May 11, 2011

two quotes from The Singularity Is Near

Halfway through The Singularity Is Near, you get:

Advancing computer performance is like water slowly flooding the landscape. A half century ago it began to drown the lowlands, driving out human calculators and record clerks, but leaving most of us dry. Now the flood has reached the foothills, and our outposts there are contemplating retreat. We feel safe on our peaks, but, at the present rate, those too will be submerged within another half century. I propose that we build Arks as that day nears, and adopt a seafaring life! For now, though, we must rely on our representatives in the lowlands to tell us what water is really like.

– Hans Moravec

and:

The advent of strong AI is the most important transformation this century will see. Indeed, it’s comparable in importance to the advent of biology itself. It will mean that a creation of biology has finally mastered its own intelligence and discovered means to overcome its limitations. Once the principles of operation of human intelligence are understood, expanding its abilities will be conducted by human scientists and engineers whose own biological intelligence will have been greatly amplified through an intimate merger with nonbiological intelligence. Over time, the nonbiological portion will predominate.

Kurzweil spends hundreds of pages establishing dozens of examples that support his ideas, but now you have a better idea of his underlying assumptions.

comments

  1. Joel Bernstein on May 11th, 2011 at 12:53 pm

    We used to take it for granted that once we built a machine with human-level intelligence, sentience would just come naturally.

    Now, it’s not looking like a certainty at all.

  2. Michael Lang on May 11th, 2011 at 7:08 pm

    I have worked my entire adult life as a software engineer to make machines do things, and I can assure you that they are still very very, very, very, very, very dumb.

    Even those chess playing ones are super dumb despite what may be said, bearing an “intelligence” of a character far off the charts in the direction that the autistic savant points.
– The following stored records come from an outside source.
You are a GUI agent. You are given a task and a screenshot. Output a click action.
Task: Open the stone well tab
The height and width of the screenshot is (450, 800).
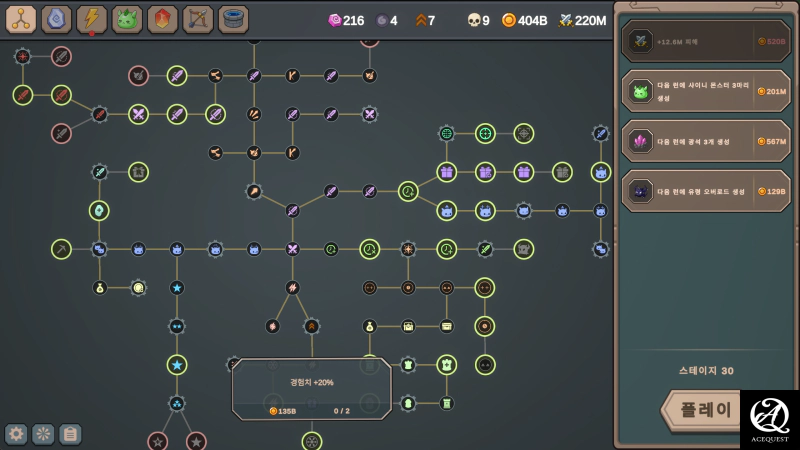click(233, 19)
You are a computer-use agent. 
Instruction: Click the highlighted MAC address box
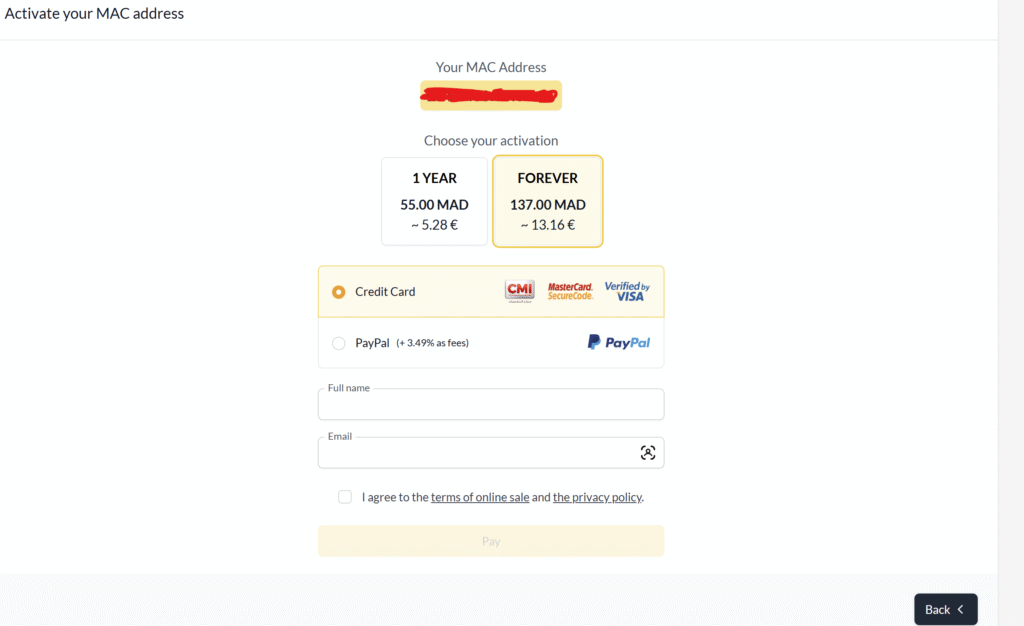[x=491, y=95]
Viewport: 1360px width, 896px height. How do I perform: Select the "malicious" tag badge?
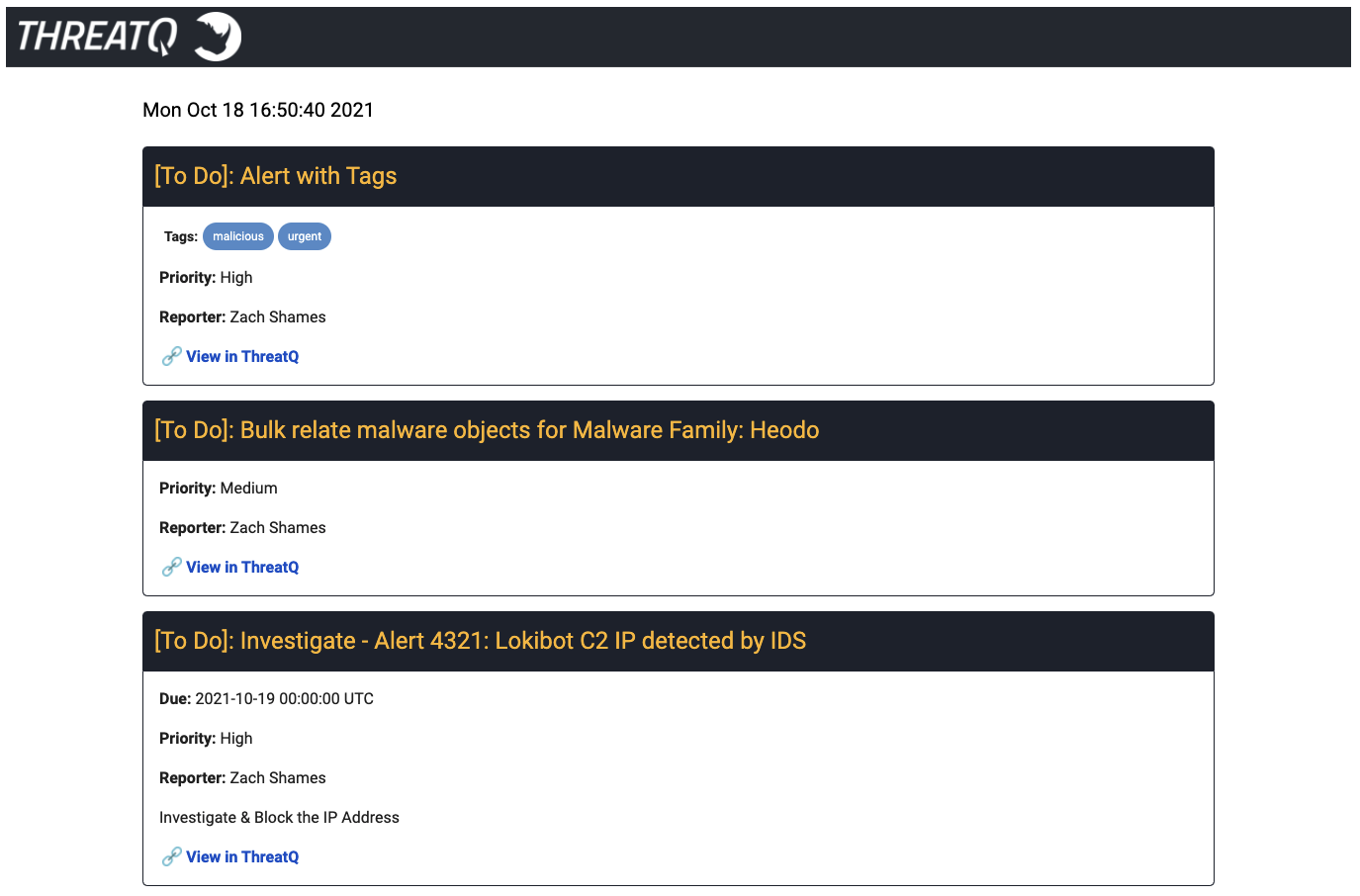[x=237, y=236]
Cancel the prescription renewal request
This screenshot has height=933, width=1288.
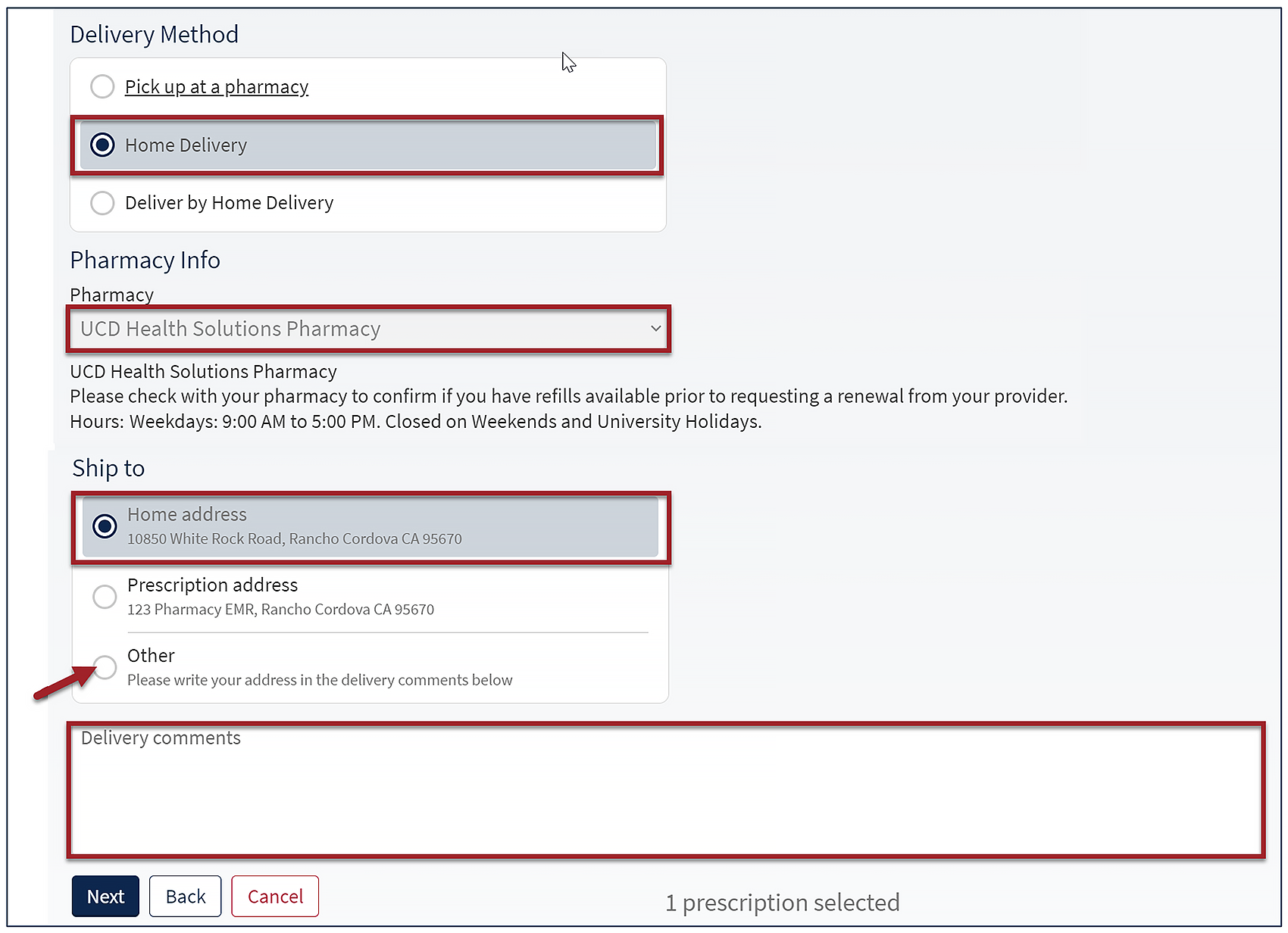coord(275,897)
    I had a friend in college who argued that computers will never learn human language in a meaningful way because they don’t interact with the world in a way that is even remotely human, and the more I think about this idea, the more I think that machine intelligence and human intelligence are just qualitatively different – to a point that using the same word is kind of strange.

    I’m not even sold on human intelligence working as a concept that works all that well along a single linear order, let alone something that you directly compare between a human and a machine as if its a kind of stuff that one has more of.